▶ **Task objective**
Begin at the line containing "You are a computer-use" and give again every line to the end of the records, exactly, without the pictures.

=== Section Start ===

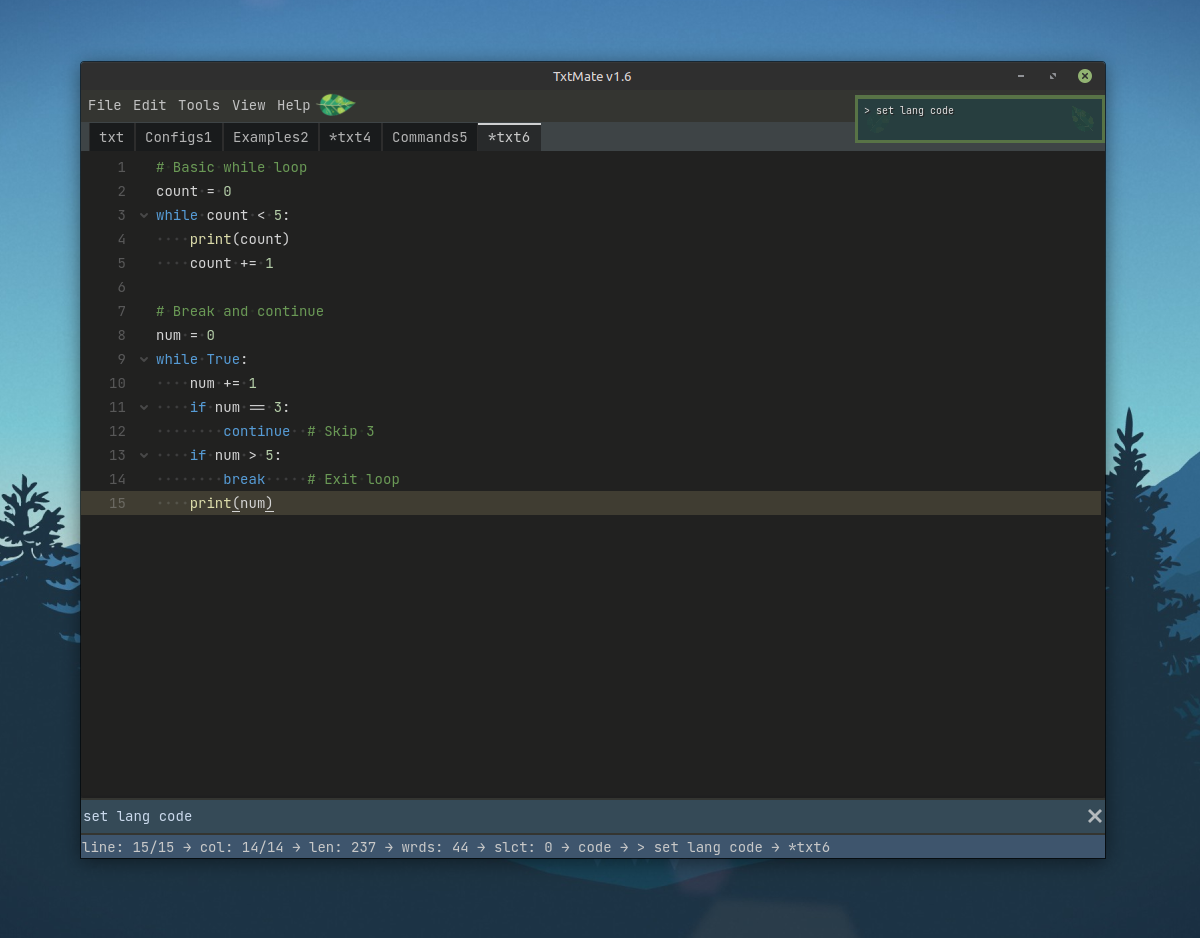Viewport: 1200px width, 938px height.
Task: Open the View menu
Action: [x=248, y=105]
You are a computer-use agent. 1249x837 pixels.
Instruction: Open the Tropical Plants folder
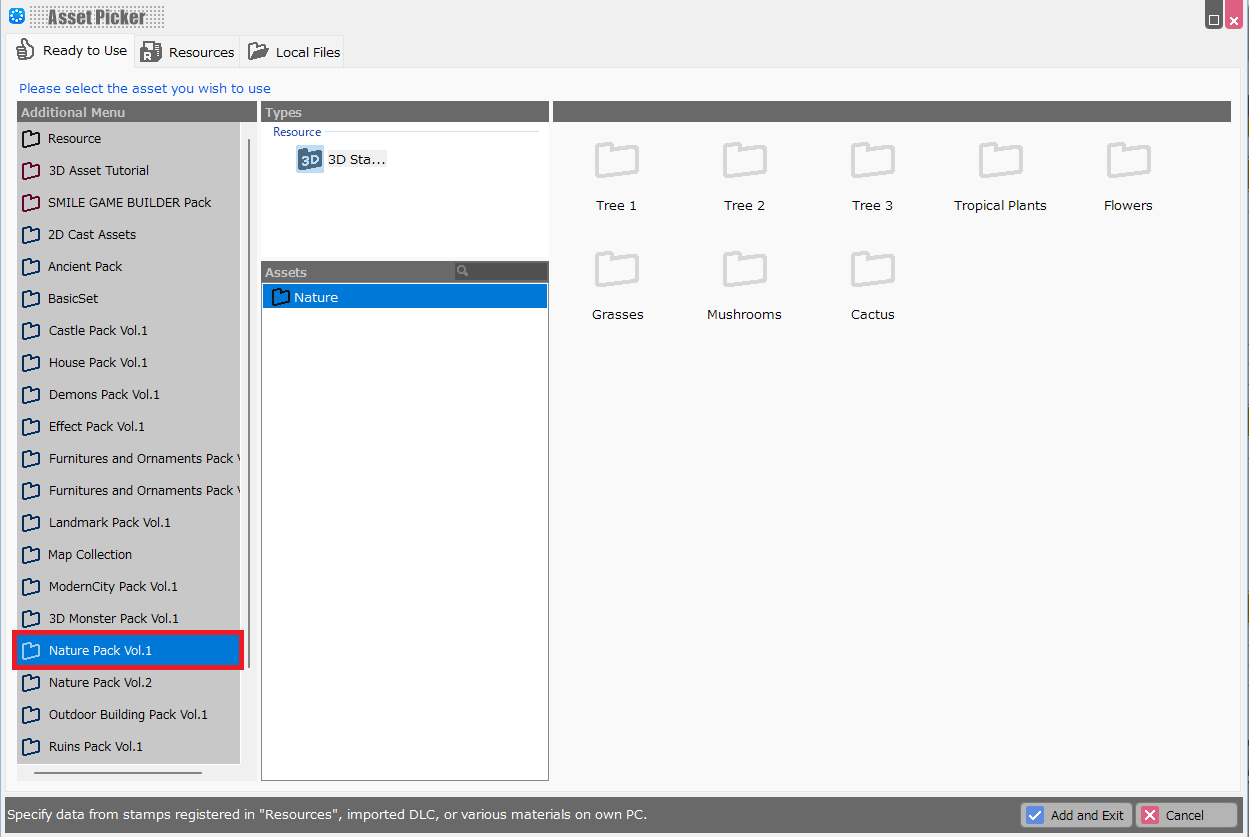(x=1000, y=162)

=== Section End ===

▶ **Result of the exercise**
You are a computer-use agent. 1249x837 pixels.
Instruction: Open the Tropical Plants folder
(x=1000, y=162)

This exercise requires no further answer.